# Vinyl Siding Versus Painting Asbestos



## Brik (Jan 16, 2007)

I actually prefer the look you have now over vinyl. if the asbestos shingles are over another siding then by adding vinyl you will have three layers. This will lead to very weird window and door trim and possible water intrusion if not done right. Also, an entire house siding job is a tough one man job even for a pro.

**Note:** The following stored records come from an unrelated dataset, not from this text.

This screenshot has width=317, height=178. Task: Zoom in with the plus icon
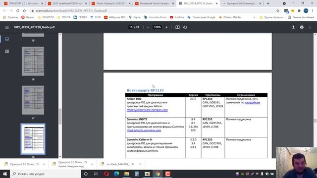166,27

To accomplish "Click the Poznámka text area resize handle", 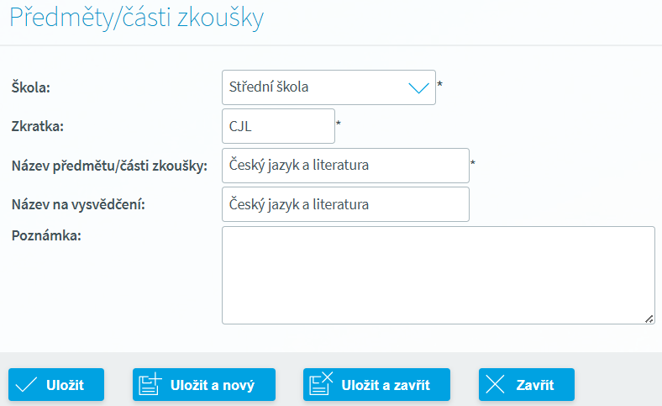I will [x=649, y=319].
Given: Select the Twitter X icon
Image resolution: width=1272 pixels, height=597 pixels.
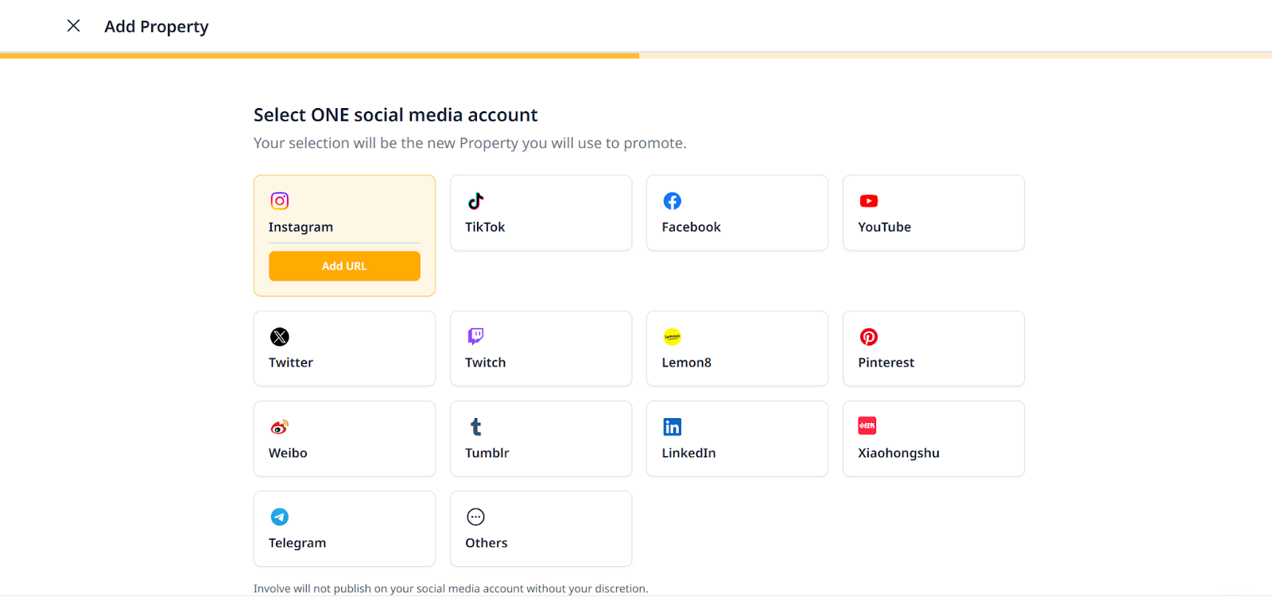Looking at the screenshot, I should 279,337.
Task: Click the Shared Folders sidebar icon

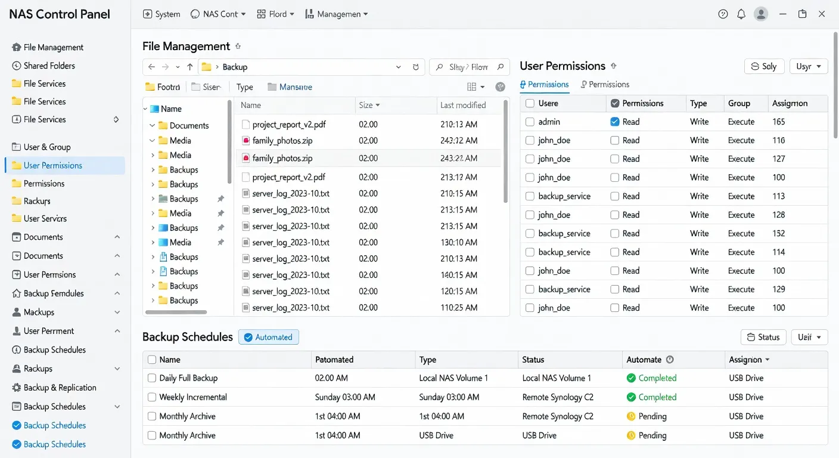Action: [x=15, y=66]
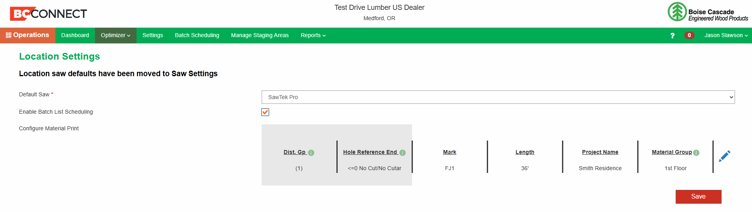Click the red Save button
The width and height of the screenshot is (752, 212).
698,197
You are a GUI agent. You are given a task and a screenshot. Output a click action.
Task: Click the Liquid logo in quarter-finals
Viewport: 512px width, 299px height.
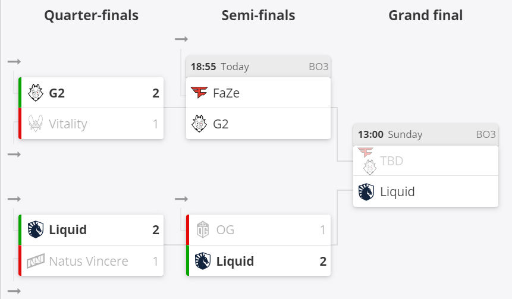36,229
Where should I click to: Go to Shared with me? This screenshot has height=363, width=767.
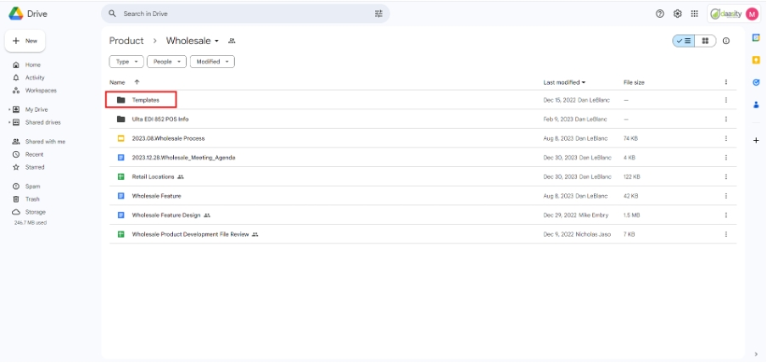coord(44,142)
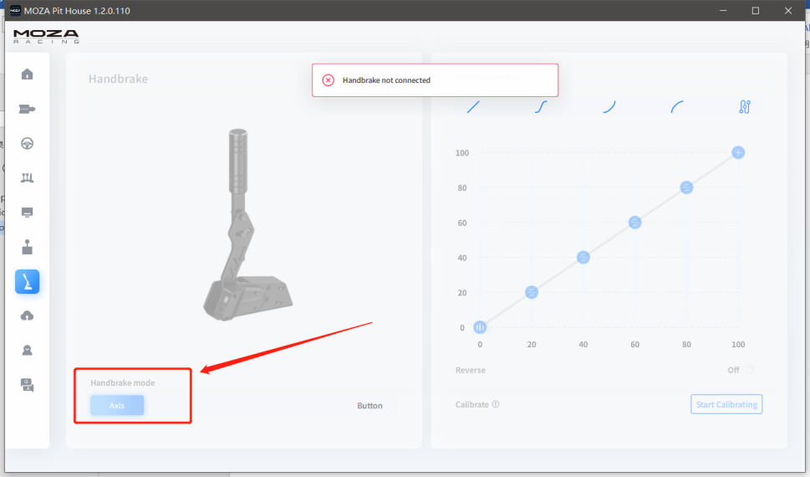Open the dash display settings icon
Screen dimensions: 810x477
[27, 213]
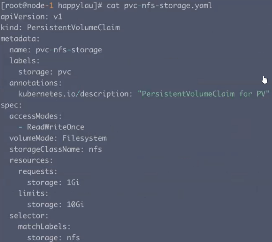Click the ReadWriteOnce list entry
Viewport: 272px width, 242px height.
click(x=56, y=127)
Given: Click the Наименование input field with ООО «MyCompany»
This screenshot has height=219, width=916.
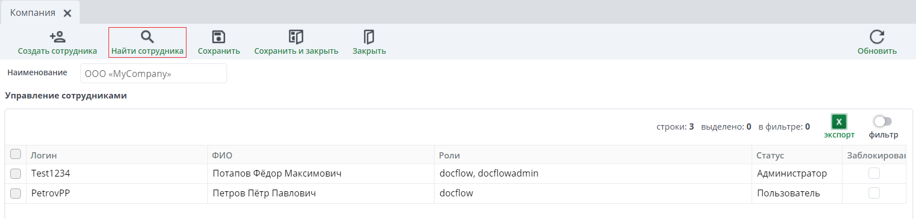Looking at the screenshot, I should pos(154,74).
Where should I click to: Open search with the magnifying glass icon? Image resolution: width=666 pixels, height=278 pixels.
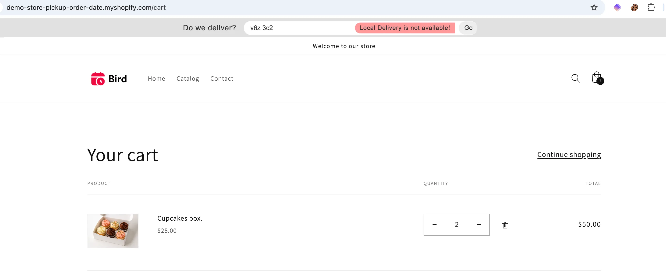click(x=576, y=78)
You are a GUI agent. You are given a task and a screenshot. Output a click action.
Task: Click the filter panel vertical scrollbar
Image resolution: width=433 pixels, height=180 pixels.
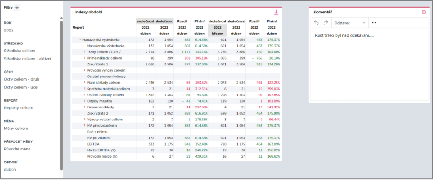(61, 95)
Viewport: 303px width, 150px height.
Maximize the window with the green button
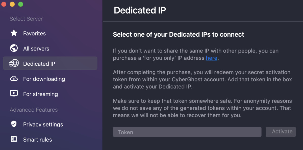pos(21,4)
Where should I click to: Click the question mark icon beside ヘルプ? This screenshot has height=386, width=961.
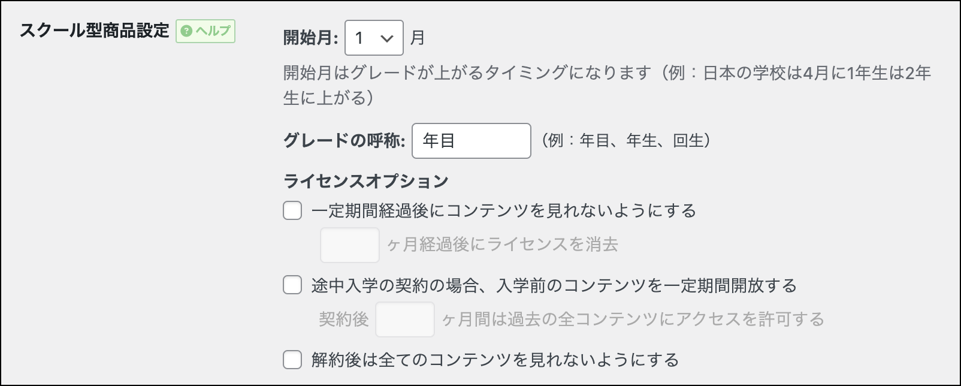point(186,31)
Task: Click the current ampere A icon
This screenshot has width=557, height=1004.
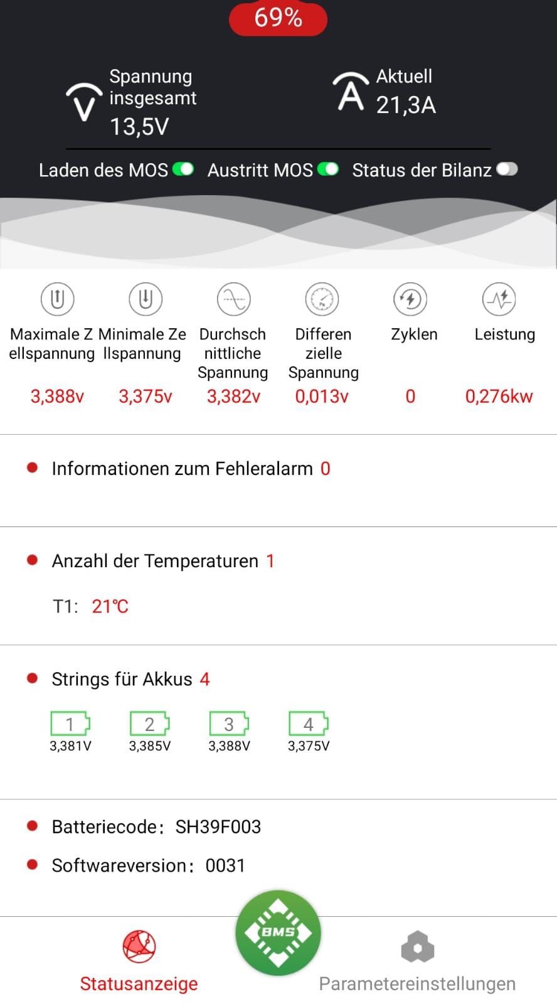Action: [350, 92]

Me, I would patch it and paint it.

if I was living there for a long time I would pull off the existing two layers and replace with fiber cement or wood to keep with the original character of the house. This rote will lead to many 'I might as well" type issues could get expensive.


----------



## HomeSealed (Jan 3, 2008)

For ROI, I would keep the asbestos and repair/paint it. To reside the house properly it would need to be removed by a company certified in asbestos abatement(=$), in addition, you don't want your siding installed by amateurs. It is an easy concept, but there are a lot of ways to screw up a siding job if you don't know what you're doing....The only thing you risk by repainting, is that it may scare some people away due to the asbestos.


----------



## Tom Struble (Dec 29, 2008)

agreed you could have the trim and overhangs trimmed and put new gutters on after you paint to give it a clean look.It would be a good time to install proper roof ventilation


----------